她让大家打来清水,将这些迷彩网小心翼翼地清洗干净,去除上面的沙土和污渍,让纤维恢复一定的韧性。
然后,她又从几块已经彻底报废、无法修复的材料上,耐心地、一根根地,拆解出单根的纤维丝,就像从蚕茧中抽丝一样。
最后,她拿出了一套自己带来的、专门用于修复古绣品的,型号各异的特制细针。
“来,大家看我做一遍。”
她将一块破损处清洗干净的迷彩网,绷在一个简易的木框上。
然后,她捏起一根比头发丝粗不了多少的纤维丝,穿进一根最细的绣花针里,屏住呼吸,俯下身去。
她的动作,瞬间变了。
不再是那个温和的沈老师,而是一个专注到极致的、令人敬畏的“匠人”。
她的眼睛,仿佛一台最高精度的显微镜,瞬间就分析出了破损处周围纤维的经纬走向。
她的手,稳得像一块磐石。
细针落下,没有发出任何声音。
它不是在“扎”,而是在纤维与纤维之间那微米级的缝隙中,轻巧地“滑”了进去。
然后,穿行,挑起,勾连……
她手中的细针,仿佛有了生命,变成了一只在经纬线上翩翩起舞的蝴蝶。她用那根拆解下来的纤维丝作为“线”,顺着迷彩网原有的纹理,一针一线地,将那个破损的口子,从内部开始,重新“编织”了起来!
这个过程,比最精细的刺绣,还要复杂百倍,极其耗费眼力和心神!
张兰和孙嫂她们,全都看呆了。
她们一个个屏住呼吸,连大气都不敢喘一口,眼睛一眨不眨地盯着沈酌青那双灵巧得不可思议的手。
时间,一分一秒地过去。
半个小时后,沈酌青直起身子,轻轻舒了一口气。
“好了。”
众人连忙凑上前去。
只见刚才还存在着一个拳头大小破洞的地方,此刻,已经完好如初!
不,不对!
张兰甚至用手使劲揉了揉眼睛。
如果不是亲眼所见,她根本无法相信这里曾经有过一个洞!
那里的纹理、颜色、走向,和周围完好的部分,一模一样!真正做到了天衣无缝,无痕无迹!
“这……这是……魔法吗?”一个年轻的军嫂,结结巴巴地吐出了一句话。
沈酌青笑了笑:“这不是魔法,是技术,也是耐心。”
这一刻,所有人心中的最后一丝疑虑,都烟消云散了。取而代之的,是无与伦比的震撼和发自内心的崇拜!

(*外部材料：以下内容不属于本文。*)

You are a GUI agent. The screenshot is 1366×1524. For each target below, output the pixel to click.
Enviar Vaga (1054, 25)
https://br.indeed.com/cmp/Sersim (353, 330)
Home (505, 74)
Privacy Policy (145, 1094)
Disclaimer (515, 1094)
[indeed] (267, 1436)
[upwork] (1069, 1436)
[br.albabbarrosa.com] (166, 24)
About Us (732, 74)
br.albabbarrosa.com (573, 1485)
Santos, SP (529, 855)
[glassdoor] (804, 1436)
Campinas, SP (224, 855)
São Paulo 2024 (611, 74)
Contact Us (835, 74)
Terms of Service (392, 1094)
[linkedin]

就在大家准备大干一场的时候,沈酌青却有了另一个,让她心头一凛的意外发现。
她在清洗一块破损最严重、几乎已经碎成几片的迷彩网时,鼻尖,忽然闻到了一股极其微弱的、非正常的化学药剂的味道。
那味道很淡,被戈壁的风沙和日晒的味道掩盖了大部分,但她前世常年和各种化学修复试剂打交道,嗅觉比常人要敏锐得多。
她立刻停下了手里的动作。
她又将那块碎片凑到鼻子前,仔细地嗅了嗅。
没错!
是一种类似于弱酸腐蚀剂的味道!
她心中一动,立刻拿起那块碎片,仔细检查破损处的纤维断口。
在阳光下,她清晰地看到,那些断裂的纤维,边缘并不是自然磨损后那种毛糙的、拉伸的状态。

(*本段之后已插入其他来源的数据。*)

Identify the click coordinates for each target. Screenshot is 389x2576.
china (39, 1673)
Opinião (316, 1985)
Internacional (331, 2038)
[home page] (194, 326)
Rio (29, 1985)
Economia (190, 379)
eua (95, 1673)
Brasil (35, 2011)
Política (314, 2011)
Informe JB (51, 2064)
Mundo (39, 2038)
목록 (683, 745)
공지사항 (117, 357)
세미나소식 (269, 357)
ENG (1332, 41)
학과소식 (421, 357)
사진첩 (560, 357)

而是呈现出一种焦脆的、像是被什么东西腐蚀后,再被外力轻易折断的,结晶化的特征!
这绝对不是自然的日晒雨淋能造成的!
这是……人为的!
一个可怕的念头,瞬间窜进了她的脑海。
有人,在故意破坏这些军用装备!
这件事,绝对不像表面上看起来那么简单!
她没有声张,不动声色地将那块带有异常气味的碎片,悄悄地藏了起来。
当天晚上,她找到了正在院子里修理水管的王师傅。
“王师傅,能麻烦您一件事吗?”
“沈老师?什么事您尽管说!”
沈酌青从口袋里,拿出一个用手帕小心翼翼包好的东西,递了过去。
“这是我今天在迷彩网上发现的一点东西。我怀疑……它被人动过手脚。”她的声音压得极低,“您在基地时间长,人头熟,能不能想办法,把它悄悄送到化学分析实验室去,让他们帮忙化验一下,上面到底是什么成分?”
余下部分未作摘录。